In microevolutional analysis, low-passage DNA sequencing of genomes was used to identify
sequences unique to clinical isolates and to compare the genomic variations among them as
well as to the Pseudomonas aeruginosa PA01 strain. In addition to generating sequence
data that define unique genes in the genomes of these 2 clinical isolates, this approach
has been extremely useful in defining regions that are present in the genome of PA01 and
absent from the genomes of these 2 clinical strains. These DNA segments define unstable
genetic elements that may encode proteins that are potentially deleterious for survival
in the host. Lastly, DNA sequences of several loci that accumulate single nucleotide
mutations also have been identified.
The long-range goal of the genomic comparison project is to correlate the genomic makeup
of Pseudomonas aeruginosa strains with specific infections and to monitor the evolution
of virulent traits expressed by this pathogen.
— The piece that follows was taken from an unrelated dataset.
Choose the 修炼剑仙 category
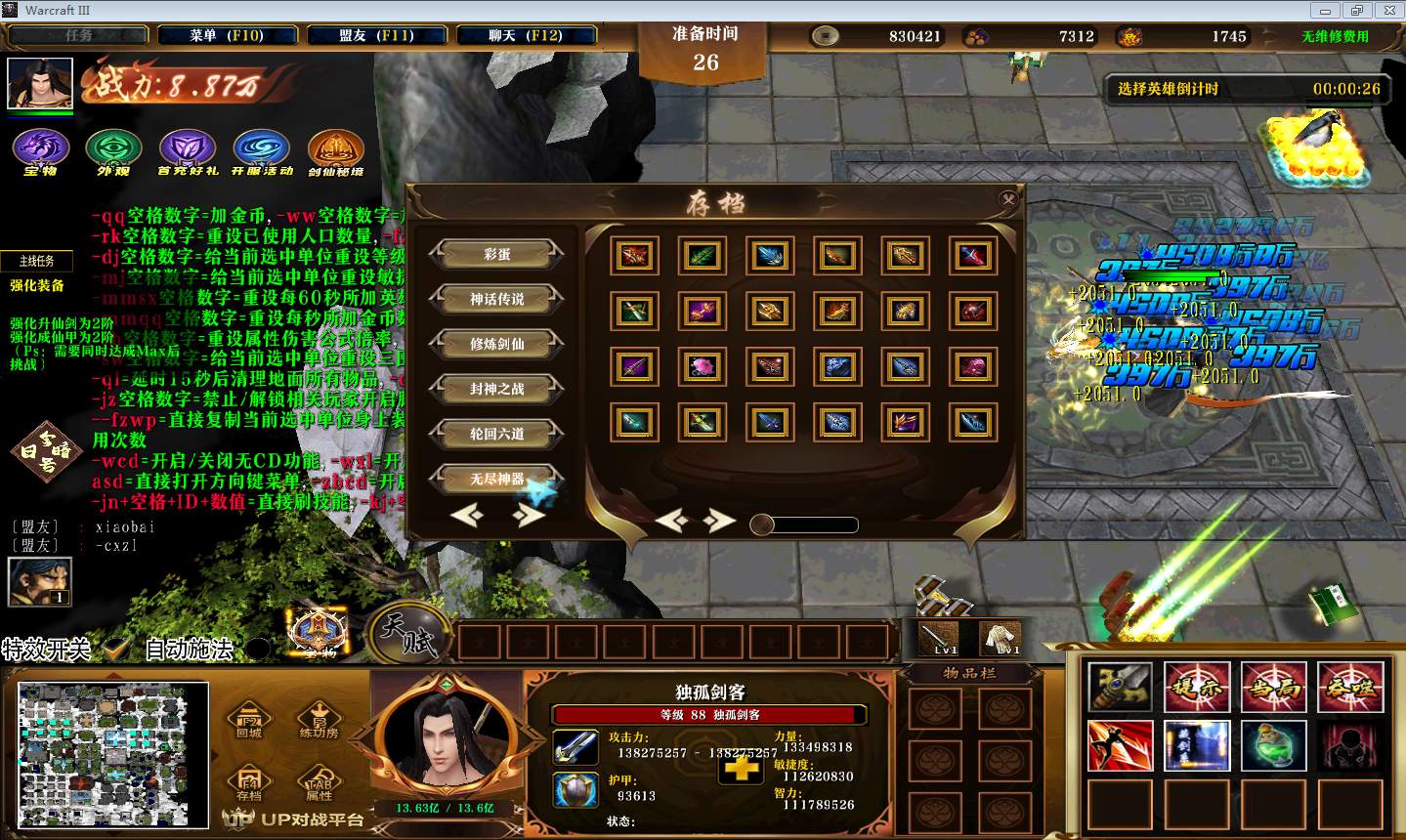Viewport: 1406px width, 840px height. click(496, 344)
There is continuous research being done of the mapping of the genome of Pseudomonas
aeruginosa, which may lead to potential new treatments for patients with cystic fibrosis.
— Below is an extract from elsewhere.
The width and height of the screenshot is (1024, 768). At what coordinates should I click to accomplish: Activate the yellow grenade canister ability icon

A team of researchers at the University of Washington Genome Center and PathoGenesis
Corporation collaborated to complete this genome sequence genetic map. In fact
researchers are already using knowledge about the genetic instructions of Pseudomonas to
identify targets for novel drug strategies. They will take the gene sequencing data and
attempt to define the molecular mechanisms of infection for Pseudomonas aeruginosa. They
want to see which genes are needed for survival in its human host and which are needed
for drug resistance.
Pseudomonas aeruginosa is the largest of the 25 bacteria that scientists have sequenced
so far. The largest previously sequenced bacterium was Escherichia coli, which has 4.6
million base pairs and approximately 4,200 genes. Pseudomonas aeruginosa, by contrast,
has more than 6 million base pairs and approximately 5,500 genes. Preliminary work
suggests that the high number of genes in Pseudomonas aeruginosa allow it to adapt and
survive in many different environments, whereas most bacteria live within a small niche.
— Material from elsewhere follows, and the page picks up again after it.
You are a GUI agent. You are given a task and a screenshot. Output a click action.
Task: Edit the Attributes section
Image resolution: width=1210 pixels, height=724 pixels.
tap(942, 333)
Indoor plumbing, in particular, is especially hospitable to Pseudomonas aeruginosa.
Typical disinfectants are not effective at eradicationg it so Pseudomonas aeruginosa can
be found on nearly every shower curtain and drain pipe around the world.
Functions of Pseudomonas aeruginosa that were previously unknown have been identified,
suggesting new avenues for drugs to treat serious lung infections caused by this
bacterium. Researchers now have a better understanding of why Pseudomonas aeruginosa is
naturally resistant to most antibiotics. As a result, they have new ideas on how to
identify antibiotics that might circumvent some of the bacterium's intrinsic drug
resistance mechanisms. The bacterium was sequenced based on one particular organism, or
isolate, that is the standard in laboratories. Variations are now being examined that
occur when the organism is taken from patients with cystic fibrosis. Scientists are
looking for not only how Pseudomonas aeruginosa differs from patient to patient, but what
happens to the organism inside the body. "We want to figure out what is different about
those clinical isolates, and how these isolates change over time during chronic
ingection" Olson, 142. With this information in hand, new windows of opportunity may
arise, suggesting that certain biochemical pathways or proteins within Pseudomona
aeruginosa are good targets for drug development. Pseudomonas aeruginosa is difficult to
overcome with antibiotics even in patients with new infections. Over time, treatment
becomes progressively more difficult; this is not unique to Pseudomonas aeruginosa.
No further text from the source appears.